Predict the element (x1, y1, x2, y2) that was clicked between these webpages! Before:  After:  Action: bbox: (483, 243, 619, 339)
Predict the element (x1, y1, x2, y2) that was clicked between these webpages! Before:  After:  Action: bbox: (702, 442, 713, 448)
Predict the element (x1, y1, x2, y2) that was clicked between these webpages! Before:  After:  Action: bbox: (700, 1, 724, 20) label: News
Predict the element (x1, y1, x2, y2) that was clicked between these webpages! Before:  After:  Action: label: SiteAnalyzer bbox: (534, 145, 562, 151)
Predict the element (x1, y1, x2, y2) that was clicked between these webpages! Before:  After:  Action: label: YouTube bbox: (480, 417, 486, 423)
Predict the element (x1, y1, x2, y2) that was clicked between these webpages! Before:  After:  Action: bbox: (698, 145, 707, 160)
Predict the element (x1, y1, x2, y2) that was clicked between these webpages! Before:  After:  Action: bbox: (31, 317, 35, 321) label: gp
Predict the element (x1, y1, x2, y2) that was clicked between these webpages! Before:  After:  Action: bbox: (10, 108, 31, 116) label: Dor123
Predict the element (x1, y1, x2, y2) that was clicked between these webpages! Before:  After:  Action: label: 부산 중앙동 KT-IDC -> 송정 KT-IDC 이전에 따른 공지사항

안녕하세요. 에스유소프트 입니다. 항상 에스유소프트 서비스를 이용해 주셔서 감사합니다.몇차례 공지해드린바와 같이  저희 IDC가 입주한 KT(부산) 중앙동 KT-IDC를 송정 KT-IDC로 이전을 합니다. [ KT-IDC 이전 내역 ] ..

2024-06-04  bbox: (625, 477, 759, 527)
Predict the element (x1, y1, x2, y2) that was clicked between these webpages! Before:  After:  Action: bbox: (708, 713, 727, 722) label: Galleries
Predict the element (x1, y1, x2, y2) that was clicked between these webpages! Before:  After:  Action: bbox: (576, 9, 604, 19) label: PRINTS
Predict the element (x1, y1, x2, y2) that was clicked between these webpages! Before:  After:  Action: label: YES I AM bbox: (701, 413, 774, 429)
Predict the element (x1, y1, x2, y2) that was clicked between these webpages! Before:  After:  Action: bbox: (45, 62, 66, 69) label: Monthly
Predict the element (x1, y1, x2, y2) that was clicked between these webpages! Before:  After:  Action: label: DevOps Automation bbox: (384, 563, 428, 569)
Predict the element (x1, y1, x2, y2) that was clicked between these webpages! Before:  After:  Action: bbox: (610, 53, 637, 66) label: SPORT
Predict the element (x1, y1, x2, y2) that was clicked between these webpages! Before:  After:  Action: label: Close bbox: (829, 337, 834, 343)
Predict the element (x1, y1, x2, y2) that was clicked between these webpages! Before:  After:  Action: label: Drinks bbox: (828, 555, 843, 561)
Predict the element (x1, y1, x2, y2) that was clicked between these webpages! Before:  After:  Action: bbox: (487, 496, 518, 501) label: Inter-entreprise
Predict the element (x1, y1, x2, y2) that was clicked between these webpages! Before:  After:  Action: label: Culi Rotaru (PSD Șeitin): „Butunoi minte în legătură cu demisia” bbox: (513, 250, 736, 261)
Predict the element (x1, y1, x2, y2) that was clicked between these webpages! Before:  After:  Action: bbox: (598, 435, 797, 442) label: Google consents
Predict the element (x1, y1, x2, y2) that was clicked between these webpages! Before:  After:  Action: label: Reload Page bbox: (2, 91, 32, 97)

※ ※ ※

Lay out every line of the records above as a numbered list, omitting the blank lines.

1. Predict the element (x1, y1, x2, y2) that was clicked between these webpages! Before:  After:  Action: bbox: (483, 243, 619, 339)
2. Predict the element (x1, y1, x2, y2) that was clicked between these webpages! Before:  After:  Action: bbox: (702, 442, 713, 448)
3. Predict the element (x1, y1, x2, y2) that was clicked between these webpages! Before:  After:  Action: bbox: (700, 1, 724, 20) label: News
4. Predict the element (x1, y1, x2, y2) that was clicked between these webpages! Before:  After:  Action: label: SiteAnalyzer bbox: (534, 145, 562, 151)
5. Predict the element (x1, y1, x2, y2) that was clicked between these webpages! Before:  After:  Action: label: YouTube bbox: (480, 417, 486, 423)
6. Predict the element (x1, y1, x2, y2) that was clicked between these webpages! Before:  After:  Action: bbox: (698, 145, 707, 160)
7. Predict the element (x1, y1, x2, y2) that was clicked between these webpages! Before:  After:  Action: bbox: (31, 317, 35, 321) label: gp
8. Predict the element (x1, y1, x2, y2) that was clicked between these webpages! Before:  After:  Action: bbox: (10, 108, 31, 116) label: Dor123
9. Predict the element (x1, y1, x2, y2) that was clicked between these webpages! Before:  After:  Action: label: 부산 중앙동 KT-IDC -> 송정 KT-IDC 이전에 따른 공지사항
10. 안녕하세요. 에스유소프트 입니다. 항상 에스유소프트 서비스를 이용해 주셔서 감사합니다.몇차례 공지해드린바와 같이  저희 IDC가 입주한 KT(부산) 중앙동 KT-IDC를 송정 KT-IDC로 이전을 합니다. [ KT-IDC 이전 내역 ] ..
11. 2024-06-04  bbox: (625, 477, 759, 527)
12. Predict the element (x1, y1, x2, y2) that was clicked between these webpages! Before:  After:  Action: bbox: (708, 713, 727, 722) label: Galleries
13. Predict the element (x1, y1, x2, y2) that was clicked between these webpages! Before:  After:  Action: bbox: (576, 9, 604, 19) label: PRINTS
14. Predict the element (x1, y1, x2, y2) that was clicked between these webpages! Before:  After:  Action: label: YES I AM bbox: (701, 413, 774, 429)
15. Predict the element (x1, y1, x2, y2) that was clicked between these webpages! Before:  After:  Action: bbox: (45, 62, 66, 69) label: Monthly
16. Predict the element (x1, y1, x2, y2) that was clicked between these webpages! Before:  After:  Action: label: DevOps Automation bbox: (384, 563, 428, 569)
17. Predict the element (x1, y1, x2, y2) that was clicked between these webpages! Before:  After:  Action: bbox: (610, 53, 637, 66) label: SPORT
18. Predict the element (x1, y1, x2, y2) that was clicked between these webpages! Before:  After:  Action: label: Close bbox: (829, 337, 834, 343)
19. Predict the element (x1, y1, x2, y2) that was clicked between these webpages! Before:  After:  Action: label: Drinks bbox: (828, 555, 843, 561)
20. Predict the element (x1, y1, x2, y2) that was clicked between these webpages! Before:  After:  Action: bbox: (487, 496, 518, 501) label: Inter-entreprise
21. Predict the element (x1, y1, x2, y2) that was clicked between these webpages! Before:  After:  Action: label: Culi Rotaru (PSD Șeitin): „Butunoi minte în legătură cu demisia” bbox: (513, 250, 736, 261)
22. Predict the element (x1, y1, x2, y2) that was clicked between these webpages! Before:  After:  Action: bbox: (598, 435, 797, 442) label: Google consents
23. Predict the element (x1, y1, x2, y2) that was clicked between these webpages! Before:  After:  Action: label: Reload Page bbox: (2, 91, 32, 97)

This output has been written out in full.